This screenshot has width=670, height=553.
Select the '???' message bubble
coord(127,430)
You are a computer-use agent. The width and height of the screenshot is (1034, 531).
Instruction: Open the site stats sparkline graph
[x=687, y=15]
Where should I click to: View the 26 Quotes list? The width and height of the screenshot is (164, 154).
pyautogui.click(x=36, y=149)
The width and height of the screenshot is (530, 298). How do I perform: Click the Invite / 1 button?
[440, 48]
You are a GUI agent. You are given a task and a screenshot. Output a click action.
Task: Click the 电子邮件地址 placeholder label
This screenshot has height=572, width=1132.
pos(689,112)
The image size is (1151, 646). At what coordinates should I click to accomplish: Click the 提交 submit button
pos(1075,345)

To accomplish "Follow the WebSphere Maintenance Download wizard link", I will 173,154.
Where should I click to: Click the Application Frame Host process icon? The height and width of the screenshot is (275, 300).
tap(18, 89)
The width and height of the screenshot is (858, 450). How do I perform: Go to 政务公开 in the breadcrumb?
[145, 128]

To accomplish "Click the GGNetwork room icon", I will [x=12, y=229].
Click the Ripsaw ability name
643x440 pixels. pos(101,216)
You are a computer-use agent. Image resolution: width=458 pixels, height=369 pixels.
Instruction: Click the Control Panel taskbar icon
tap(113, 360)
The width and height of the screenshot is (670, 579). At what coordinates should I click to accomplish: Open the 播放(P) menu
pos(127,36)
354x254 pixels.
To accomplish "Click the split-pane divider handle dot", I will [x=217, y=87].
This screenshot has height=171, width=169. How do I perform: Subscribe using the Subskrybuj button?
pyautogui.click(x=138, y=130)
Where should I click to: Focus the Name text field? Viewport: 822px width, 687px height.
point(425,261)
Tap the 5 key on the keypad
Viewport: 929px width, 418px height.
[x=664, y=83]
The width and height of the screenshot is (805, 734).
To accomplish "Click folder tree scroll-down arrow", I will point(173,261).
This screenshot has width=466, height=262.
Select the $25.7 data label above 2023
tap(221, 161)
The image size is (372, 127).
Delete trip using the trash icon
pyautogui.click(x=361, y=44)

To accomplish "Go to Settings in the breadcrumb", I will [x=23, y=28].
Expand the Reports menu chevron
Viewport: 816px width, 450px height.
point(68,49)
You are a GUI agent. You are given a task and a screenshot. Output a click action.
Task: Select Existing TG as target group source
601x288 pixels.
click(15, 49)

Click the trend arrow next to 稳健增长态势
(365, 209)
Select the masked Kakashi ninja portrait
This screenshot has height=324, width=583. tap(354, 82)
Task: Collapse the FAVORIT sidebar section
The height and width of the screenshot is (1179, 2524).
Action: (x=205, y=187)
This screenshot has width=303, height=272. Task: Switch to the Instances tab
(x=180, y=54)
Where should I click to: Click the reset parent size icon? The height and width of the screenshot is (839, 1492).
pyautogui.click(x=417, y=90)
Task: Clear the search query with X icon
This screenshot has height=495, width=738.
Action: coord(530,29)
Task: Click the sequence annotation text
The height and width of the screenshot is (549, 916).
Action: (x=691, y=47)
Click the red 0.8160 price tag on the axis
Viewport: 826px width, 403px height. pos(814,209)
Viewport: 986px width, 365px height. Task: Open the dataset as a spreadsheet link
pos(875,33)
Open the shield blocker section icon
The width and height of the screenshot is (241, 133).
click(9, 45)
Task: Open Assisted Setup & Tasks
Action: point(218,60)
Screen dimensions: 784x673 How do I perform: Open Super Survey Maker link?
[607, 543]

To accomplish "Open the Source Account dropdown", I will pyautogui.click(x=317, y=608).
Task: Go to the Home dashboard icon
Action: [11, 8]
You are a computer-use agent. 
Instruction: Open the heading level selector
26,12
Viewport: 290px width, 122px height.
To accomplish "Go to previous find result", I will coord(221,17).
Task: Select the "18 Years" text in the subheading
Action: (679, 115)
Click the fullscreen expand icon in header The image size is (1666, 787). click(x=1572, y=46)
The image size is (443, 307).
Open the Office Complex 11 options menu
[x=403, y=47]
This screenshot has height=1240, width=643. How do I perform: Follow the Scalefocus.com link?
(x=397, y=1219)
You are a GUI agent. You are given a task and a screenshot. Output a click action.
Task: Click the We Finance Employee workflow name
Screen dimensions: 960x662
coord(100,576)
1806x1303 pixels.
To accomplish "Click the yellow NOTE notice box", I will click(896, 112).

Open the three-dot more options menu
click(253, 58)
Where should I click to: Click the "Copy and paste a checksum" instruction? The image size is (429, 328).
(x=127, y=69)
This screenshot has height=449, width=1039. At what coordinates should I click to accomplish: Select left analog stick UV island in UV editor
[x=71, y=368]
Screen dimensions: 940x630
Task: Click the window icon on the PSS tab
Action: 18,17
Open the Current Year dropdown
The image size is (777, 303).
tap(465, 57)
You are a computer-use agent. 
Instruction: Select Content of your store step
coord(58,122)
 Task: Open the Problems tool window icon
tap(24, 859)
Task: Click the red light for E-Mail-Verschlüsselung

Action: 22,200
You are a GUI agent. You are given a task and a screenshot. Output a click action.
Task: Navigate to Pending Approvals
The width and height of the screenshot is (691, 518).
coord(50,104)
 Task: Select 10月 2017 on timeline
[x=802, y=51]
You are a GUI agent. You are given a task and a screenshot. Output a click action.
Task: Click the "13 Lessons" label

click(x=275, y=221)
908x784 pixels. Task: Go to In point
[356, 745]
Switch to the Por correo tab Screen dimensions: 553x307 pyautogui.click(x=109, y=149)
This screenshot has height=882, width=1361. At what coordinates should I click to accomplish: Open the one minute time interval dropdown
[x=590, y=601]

Task to carry out: Repeat all of the material above word for word.

Solved problem:
This screenshot has width=670, height=553.
Select the '???' message bubble
coord(127,430)
You are a computer-use agent. The width and height of the screenshot is (1034, 531).
Instruction: Open the site stats sparkline graph
[x=687, y=15]
Where should I click to: View the 26 Quotes list? The width and height of the screenshot is (164, 154).
pyautogui.click(x=36, y=149)
The width and height of the screenshot is (530, 298). How do I perform: Click the Invite / 1 button?
[440, 48]
You are a GUI agent. You are given a task and a screenshot. Output a click action.
Task: Click the 电子邮件地址 placeholder label
This screenshot has height=572, width=1132.
pos(689,112)
The image size is (1151, 646). At what coordinates should I click to accomplish: Click the 提交 submit button
pos(1075,345)

To accomplish "Follow the WebSphere Maintenance Download wizard link", I will 173,154.
Where should I click to: Click the Application Frame Host process icon? The height and width of the screenshot is (275, 300).
tap(18, 89)
The width and height of the screenshot is (858, 450). How do I perform: Go to 政务公开 in the breadcrumb?
[145, 128]

To accomplish "Click the GGNetwork room icon", I will [x=12, y=229].
Click the Ripsaw ability name
643x440 pixels. pos(101,216)
You are a computer-use agent. Image resolution: width=458 pixels, height=369 pixels.
Instruction: Click the Control Panel taskbar icon
tap(113, 360)
The width and height of the screenshot is (670, 579). At what coordinates should I click to accomplish: Open the 播放(P) menu
pos(127,36)
354x254 pixels.
To accomplish "Click the split-pane divider handle dot", I will [x=217, y=87].
This screenshot has height=171, width=169. How do I perform: Subscribe using the Subskrybuj button?
pyautogui.click(x=138, y=130)
Where should I click to: Focus the Name text field? Viewport: 822px width, 687px height.
point(425,261)
Tap the 5 key on the keypad
Viewport: 929px width, 418px height.
[x=664, y=83]
The width and height of the screenshot is (805, 734).
To accomplish "Click folder tree scroll-down arrow", I will point(173,261).
This screenshot has width=466, height=262.
Select the $25.7 data label above 2023
tap(221, 161)
The image size is (372, 127).
Delete trip using the trash icon
pyautogui.click(x=361, y=44)

To accomplish "Go to Settings in the breadcrumb", I will [x=23, y=28].
Expand the Reports menu chevron
Viewport: 816px width, 450px height.
point(68,49)
You are a GUI agent. You are given a task and a screenshot. Output a click action.
Task: Select Existing TG as target group source
601x288 pixels.
click(15, 49)

Click the trend arrow next to 稳健增长态势
(365, 209)
Select the masked Kakashi ninja portrait
This screenshot has height=324, width=583. tap(354, 82)
Task: Collapse the FAVORIT sidebar section
The height and width of the screenshot is (1179, 2524).
Action: (x=205, y=187)
This screenshot has width=303, height=272. Task: Switch to the Instances tab
(x=180, y=54)
Where should I click to: Click the reset parent size icon? The height and width of the screenshot is (839, 1492).
pyautogui.click(x=417, y=90)
Task: Clear the search query with X icon
This screenshot has height=495, width=738.
Action: coord(530,29)
Task: Click the sequence annotation text
The height and width of the screenshot is (549, 916).
Action: (x=691, y=47)
Click the red 0.8160 price tag on the axis
Viewport: 826px width, 403px height. pos(814,209)
Viewport: 986px width, 365px height. Task: Open the dataset as a spreadsheet link
pos(875,33)
Open the shield blocker section icon
The width and height of the screenshot is (241, 133).
click(9, 45)
Task: Open Assisted Setup & Tasks
Action: point(218,60)
Screen dimensions: 784x673 How do I perform: Open Super Survey Maker link?
[607, 543]

To accomplish "Open the Source Account dropdown", I will pyautogui.click(x=317, y=608).
Task: Go to the Home dashboard icon
Action: [11, 8]
You are a computer-use agent. 
Instruction: Open the heading level selector
26,12
Viewport: 290px width, 122px height.
To accomplish "Go to previous find result", I will coord(221,17).
Task: Select the "18 Years" text in the subheading
Action: (679, 115)
Click the fullscreen expand icon in header The image size is (1666, 787). click(x=1572, y=46)
The image size is (443, 307).
Open the Office Complex 11 options menu
[x=403, y=47]
This screenshot has height=1240, width=643. How do I perform: Follow the Scalefocus.com link?
(x=397, y=1219)
You are a GUI agent. You are given a task and a screenshot. Output a click action.
Task: Click the We Finance Employee workflow name
Screen dimensions: 960x662
coord(100,576)
1806x1303 pixels.
To accomplish "Click the yellow NOTE notice box", I will click(896, 112).

Open the three-dot more options menu
click(253, 58)
Where should I click to: Click the "Copy and paste a checksum" instruction? The image size is (429, 328).
(x=127, y=69)
This screenshot has height=449, width=1039. At what coordinates should I click to accomplish: Select left analog stick UV island in UV editor
[x=71, y=368]
Screen dimensions: 940x630
Task: Click the window icon on the PSS tab
Action: 18,17
Open the Current Year dropdown
The image size is (777, 303).
tap(465, 57)
You are a computer-use agent. 
Instruction: Select Content of your store step
coord(58,122)
 Task: Open the Problems tool window icon
tap(24, 859)
Task: Click the red light for E-Mail-Verschlüsselung

Action: 22,200
You are a GUI agent. You are given a task and a screenshot. Output a click action.
Task: Navigate to Pending Approvals
The width and height of the screenshot is (691, 518).
coord(50,104)
 Task: Select 10月 2017 on timeline
[x=802, y=51]
You are a GUI agent. You are given a task and a screenshot. Output a click action.
Task: Click the "13 Lessons" label

click(x=275, y=221)
908x784 pixels. Task: Go to In point
[356, 745]
Switch to the Por correo tab Screen dimensions: 553x307 pyautogui.click(x=109, y=149)
This screenshot has height=882, width=1361. At what coordinates should I click to accomplish: Open the one minute time interval dropdown
[x=590, y=601]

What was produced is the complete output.